Extracted material:
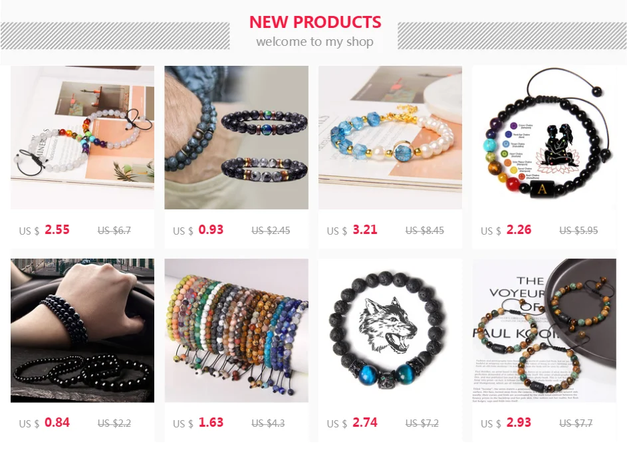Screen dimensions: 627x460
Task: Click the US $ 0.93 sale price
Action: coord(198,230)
==
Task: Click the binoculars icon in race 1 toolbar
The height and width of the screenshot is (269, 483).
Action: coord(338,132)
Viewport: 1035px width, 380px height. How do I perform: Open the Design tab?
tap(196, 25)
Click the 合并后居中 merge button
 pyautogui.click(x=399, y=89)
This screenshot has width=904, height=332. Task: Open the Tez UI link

Task to carry out: Everything above from the line containing "Viewport: 1035px width, 380px" down to the line containing "This screenshot has" is to be transcribed exactly, with both of those lines included and nothing else added.

Solution to this exercise:
Viewport: 1035px width, 380px height. How do I perform: Open the Design tab?
tap(196, 25)
Click the 合并后居中 merge button
 pyautogui.click(x=399, y=89)
This screenshot has width=904, height=332. Task: Open the Tez UI link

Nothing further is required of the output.